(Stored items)

——————————

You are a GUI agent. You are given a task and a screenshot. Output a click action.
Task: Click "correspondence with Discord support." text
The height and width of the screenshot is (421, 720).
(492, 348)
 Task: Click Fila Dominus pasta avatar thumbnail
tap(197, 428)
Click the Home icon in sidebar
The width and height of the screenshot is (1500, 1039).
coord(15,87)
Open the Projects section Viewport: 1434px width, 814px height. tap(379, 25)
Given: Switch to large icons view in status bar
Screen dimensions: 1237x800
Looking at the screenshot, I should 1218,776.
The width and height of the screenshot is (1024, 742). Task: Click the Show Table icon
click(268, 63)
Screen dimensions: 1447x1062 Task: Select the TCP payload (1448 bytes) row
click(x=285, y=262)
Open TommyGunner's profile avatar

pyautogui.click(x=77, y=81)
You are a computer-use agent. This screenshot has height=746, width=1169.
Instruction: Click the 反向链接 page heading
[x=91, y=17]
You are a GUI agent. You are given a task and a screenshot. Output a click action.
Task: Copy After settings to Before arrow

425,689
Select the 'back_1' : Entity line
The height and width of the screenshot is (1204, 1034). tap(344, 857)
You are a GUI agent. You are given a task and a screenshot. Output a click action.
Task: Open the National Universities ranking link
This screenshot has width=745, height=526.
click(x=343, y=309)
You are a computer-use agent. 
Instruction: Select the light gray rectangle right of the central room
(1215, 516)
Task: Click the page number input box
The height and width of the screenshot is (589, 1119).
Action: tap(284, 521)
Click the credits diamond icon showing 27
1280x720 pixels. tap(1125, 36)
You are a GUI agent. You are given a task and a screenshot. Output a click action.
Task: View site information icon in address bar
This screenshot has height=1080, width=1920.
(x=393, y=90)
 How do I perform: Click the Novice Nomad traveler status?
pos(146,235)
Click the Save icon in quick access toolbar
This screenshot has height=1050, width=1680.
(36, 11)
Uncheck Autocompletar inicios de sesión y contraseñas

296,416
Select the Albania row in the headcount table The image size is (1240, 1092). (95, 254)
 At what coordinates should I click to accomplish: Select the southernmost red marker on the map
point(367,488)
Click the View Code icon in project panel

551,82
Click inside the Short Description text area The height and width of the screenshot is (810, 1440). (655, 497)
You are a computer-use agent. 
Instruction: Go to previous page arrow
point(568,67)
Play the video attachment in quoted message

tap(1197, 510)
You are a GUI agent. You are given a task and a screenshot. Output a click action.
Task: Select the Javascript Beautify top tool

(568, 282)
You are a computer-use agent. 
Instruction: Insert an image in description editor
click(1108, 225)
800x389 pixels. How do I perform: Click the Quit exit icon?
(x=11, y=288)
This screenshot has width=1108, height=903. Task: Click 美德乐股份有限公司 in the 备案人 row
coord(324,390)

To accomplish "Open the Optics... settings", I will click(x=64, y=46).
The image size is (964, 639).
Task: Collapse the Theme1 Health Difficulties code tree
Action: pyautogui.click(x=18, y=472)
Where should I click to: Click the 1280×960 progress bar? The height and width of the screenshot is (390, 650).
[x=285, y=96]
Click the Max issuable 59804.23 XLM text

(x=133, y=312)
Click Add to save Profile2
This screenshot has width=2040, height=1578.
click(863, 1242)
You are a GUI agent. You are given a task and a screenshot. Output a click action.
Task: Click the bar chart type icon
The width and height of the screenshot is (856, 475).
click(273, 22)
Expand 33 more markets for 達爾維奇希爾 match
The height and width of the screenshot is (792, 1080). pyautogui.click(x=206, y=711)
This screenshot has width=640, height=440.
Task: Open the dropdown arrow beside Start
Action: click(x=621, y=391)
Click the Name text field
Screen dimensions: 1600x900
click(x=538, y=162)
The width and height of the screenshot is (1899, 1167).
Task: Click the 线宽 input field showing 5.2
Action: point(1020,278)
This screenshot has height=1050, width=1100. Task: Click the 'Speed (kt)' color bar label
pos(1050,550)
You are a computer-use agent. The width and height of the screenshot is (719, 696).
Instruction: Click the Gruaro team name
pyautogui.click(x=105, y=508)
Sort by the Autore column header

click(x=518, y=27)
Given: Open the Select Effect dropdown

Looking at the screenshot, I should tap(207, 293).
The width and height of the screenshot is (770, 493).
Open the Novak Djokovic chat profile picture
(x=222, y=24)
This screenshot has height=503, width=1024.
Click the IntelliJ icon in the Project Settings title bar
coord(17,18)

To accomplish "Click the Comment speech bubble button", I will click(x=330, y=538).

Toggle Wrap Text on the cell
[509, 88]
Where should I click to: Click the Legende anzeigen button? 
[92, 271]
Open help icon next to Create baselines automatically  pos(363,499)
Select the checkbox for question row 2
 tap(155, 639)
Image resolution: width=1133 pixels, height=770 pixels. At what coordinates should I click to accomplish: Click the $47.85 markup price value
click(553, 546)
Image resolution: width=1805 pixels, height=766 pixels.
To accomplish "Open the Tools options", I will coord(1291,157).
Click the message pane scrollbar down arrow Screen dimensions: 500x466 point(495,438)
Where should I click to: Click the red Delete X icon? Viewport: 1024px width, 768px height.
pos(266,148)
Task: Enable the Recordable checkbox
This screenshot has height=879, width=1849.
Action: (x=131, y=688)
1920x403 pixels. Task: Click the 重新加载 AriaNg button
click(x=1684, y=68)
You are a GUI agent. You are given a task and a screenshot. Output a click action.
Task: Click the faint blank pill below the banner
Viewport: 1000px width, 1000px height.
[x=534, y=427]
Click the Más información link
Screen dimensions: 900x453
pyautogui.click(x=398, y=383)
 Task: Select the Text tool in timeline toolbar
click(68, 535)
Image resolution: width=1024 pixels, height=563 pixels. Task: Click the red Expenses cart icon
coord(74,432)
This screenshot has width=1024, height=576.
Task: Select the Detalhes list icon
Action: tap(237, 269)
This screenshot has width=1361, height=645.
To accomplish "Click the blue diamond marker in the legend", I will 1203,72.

——————————

Among the entries above, find every line holding "link" and copy it.

Task: Open the National Universities ranking link
Click the Más información link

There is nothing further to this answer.